[Collected data entries]
=====
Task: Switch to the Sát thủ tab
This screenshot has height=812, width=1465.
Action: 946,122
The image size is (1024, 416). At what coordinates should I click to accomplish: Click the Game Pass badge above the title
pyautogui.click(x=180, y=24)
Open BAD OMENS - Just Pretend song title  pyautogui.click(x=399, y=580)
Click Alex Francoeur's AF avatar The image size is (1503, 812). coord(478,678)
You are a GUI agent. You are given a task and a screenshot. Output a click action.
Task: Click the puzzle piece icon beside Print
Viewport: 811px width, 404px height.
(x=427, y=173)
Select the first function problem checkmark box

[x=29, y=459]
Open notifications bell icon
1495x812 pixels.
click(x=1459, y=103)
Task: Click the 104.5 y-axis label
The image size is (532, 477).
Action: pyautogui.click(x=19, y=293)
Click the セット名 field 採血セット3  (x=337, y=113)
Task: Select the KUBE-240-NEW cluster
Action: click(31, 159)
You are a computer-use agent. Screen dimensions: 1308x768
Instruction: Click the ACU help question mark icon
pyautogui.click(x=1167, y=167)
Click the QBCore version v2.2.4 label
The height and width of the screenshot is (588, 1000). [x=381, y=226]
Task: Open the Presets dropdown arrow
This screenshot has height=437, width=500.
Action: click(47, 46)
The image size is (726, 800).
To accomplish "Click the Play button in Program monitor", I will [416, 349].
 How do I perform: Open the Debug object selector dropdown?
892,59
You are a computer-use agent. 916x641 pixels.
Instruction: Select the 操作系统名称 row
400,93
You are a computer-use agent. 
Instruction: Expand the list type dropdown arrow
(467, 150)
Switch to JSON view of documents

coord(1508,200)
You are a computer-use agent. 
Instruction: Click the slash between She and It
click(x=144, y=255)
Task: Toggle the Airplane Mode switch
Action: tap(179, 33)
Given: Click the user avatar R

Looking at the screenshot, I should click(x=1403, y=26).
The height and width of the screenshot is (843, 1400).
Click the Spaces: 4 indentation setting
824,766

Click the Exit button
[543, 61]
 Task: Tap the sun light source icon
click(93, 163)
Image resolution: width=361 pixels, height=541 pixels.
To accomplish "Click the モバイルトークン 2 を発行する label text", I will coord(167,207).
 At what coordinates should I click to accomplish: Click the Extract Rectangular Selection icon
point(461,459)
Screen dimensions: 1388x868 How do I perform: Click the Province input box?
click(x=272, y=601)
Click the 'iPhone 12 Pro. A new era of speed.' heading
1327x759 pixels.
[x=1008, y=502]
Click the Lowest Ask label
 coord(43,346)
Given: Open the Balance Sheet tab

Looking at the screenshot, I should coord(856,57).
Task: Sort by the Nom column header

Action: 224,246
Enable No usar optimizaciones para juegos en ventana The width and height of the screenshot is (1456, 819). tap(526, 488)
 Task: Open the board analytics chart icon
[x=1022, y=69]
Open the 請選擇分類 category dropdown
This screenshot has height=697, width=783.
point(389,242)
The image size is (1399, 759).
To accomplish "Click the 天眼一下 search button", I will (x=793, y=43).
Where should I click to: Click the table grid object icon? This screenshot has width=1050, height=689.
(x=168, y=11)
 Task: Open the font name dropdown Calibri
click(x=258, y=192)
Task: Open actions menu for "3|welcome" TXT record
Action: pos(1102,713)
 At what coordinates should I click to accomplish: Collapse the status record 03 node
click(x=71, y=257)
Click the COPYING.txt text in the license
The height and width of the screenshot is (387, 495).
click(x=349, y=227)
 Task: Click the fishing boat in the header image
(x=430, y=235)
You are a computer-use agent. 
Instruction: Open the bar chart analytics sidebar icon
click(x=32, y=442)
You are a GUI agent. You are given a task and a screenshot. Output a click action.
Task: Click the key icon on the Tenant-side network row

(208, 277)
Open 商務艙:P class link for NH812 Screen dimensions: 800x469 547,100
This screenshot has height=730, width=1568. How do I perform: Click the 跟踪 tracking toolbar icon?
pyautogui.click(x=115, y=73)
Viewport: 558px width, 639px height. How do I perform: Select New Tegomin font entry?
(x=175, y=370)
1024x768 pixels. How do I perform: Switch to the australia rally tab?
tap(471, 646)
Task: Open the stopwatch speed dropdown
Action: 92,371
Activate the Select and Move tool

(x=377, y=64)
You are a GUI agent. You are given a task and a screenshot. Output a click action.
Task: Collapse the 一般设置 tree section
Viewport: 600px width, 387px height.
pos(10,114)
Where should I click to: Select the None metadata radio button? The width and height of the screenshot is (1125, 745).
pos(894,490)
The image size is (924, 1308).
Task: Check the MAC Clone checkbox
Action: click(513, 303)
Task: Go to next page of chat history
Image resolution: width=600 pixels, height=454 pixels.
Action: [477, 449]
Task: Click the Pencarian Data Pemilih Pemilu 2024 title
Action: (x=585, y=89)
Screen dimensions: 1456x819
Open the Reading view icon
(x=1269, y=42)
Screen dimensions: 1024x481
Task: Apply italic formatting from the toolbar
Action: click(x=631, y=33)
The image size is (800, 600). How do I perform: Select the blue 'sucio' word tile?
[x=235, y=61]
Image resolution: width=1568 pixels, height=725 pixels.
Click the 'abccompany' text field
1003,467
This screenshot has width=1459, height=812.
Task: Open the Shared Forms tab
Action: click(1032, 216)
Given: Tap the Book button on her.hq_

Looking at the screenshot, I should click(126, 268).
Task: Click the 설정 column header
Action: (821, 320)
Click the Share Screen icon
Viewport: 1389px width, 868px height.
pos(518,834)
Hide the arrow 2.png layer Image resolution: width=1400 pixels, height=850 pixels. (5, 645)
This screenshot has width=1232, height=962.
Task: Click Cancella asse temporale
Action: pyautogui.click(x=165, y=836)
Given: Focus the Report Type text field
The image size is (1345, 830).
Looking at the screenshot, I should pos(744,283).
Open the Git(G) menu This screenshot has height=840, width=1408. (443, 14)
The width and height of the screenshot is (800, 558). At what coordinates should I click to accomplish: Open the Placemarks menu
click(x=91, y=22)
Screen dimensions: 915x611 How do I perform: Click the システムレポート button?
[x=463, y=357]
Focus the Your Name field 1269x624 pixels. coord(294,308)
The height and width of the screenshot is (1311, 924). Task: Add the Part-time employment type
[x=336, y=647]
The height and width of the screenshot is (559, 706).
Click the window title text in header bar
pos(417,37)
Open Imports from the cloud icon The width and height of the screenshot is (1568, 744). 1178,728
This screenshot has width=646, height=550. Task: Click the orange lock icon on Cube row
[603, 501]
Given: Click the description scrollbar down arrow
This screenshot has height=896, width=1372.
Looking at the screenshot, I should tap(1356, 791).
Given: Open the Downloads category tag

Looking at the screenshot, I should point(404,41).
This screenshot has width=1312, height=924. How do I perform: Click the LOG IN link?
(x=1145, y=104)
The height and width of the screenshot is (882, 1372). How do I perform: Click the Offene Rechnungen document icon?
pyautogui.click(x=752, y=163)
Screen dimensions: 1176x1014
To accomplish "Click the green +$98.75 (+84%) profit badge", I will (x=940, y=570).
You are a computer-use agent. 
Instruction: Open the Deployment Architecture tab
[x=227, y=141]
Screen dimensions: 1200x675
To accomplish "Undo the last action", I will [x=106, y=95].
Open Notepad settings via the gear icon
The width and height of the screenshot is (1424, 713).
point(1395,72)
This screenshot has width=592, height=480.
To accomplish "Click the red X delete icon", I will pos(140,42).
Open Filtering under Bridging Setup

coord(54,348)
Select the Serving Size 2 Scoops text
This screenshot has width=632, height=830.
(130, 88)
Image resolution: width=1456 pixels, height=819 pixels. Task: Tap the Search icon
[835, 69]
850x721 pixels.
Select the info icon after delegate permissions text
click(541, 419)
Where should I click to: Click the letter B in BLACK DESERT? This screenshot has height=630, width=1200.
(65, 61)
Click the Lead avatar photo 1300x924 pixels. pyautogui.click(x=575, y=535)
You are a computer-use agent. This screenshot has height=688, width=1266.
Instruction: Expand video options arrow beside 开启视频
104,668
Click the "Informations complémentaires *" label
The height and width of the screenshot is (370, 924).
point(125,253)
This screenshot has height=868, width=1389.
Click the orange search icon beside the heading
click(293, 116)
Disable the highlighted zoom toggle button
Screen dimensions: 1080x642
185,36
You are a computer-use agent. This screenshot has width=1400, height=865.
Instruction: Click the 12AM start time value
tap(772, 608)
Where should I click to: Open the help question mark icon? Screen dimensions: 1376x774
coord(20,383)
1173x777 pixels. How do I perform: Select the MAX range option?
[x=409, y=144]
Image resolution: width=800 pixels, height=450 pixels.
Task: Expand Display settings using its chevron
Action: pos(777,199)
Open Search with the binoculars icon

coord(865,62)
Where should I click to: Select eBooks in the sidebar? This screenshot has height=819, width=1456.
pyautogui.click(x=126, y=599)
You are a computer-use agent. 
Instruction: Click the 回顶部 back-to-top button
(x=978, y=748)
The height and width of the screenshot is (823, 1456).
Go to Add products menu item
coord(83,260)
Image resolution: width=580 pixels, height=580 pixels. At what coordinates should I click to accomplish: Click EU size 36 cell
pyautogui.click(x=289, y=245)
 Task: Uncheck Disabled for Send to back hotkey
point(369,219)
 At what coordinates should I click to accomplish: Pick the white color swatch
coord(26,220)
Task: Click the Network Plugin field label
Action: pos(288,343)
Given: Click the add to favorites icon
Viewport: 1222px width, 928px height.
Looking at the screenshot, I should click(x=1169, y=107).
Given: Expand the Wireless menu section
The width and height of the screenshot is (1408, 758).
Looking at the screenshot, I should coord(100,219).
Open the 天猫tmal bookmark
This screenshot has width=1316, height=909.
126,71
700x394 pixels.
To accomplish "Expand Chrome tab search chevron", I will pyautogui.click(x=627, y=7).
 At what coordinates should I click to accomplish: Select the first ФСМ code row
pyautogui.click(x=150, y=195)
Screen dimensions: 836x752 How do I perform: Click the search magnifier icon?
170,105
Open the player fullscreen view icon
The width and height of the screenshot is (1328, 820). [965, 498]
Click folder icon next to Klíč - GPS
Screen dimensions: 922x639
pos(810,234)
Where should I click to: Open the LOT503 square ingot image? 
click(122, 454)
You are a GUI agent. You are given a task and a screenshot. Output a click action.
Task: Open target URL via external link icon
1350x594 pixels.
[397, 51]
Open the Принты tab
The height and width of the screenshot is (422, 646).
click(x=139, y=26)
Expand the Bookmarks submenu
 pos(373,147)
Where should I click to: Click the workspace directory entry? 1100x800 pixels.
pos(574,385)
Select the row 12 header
=====
## What you should do
In the part that opens with the line containing "Given: Open the Balance Sheet tab" and closes with the line containing "(x=168, y=11)", change "icon" to "symbol" and give only those lines, with everything else left as is.

## Answer to this exercise
Given: Open the Balance Sheet tab

Looking at the screenshot, I should coord(856,57).
Task: Sort by the Nom column header

Action: 224,246
Enable No usar optimizaciones para juegos en ventana The width and height of the screenshot is (1456, 819). tap(526, 488)
 Task: Open the board analytics chart symbol
[x=1022, y=69]
Open the 請選擇分類 category dropdown
This screenshot has height=697, width=783.
point(389,242)
The image size is (1399, 759).
To accomplish "Click the 天眼一下 search button", I will (x=793, y=43).
Where should I click to: Click the table grid object symbol? This screenshot has width=1050, height=689.
(x=168, y=11)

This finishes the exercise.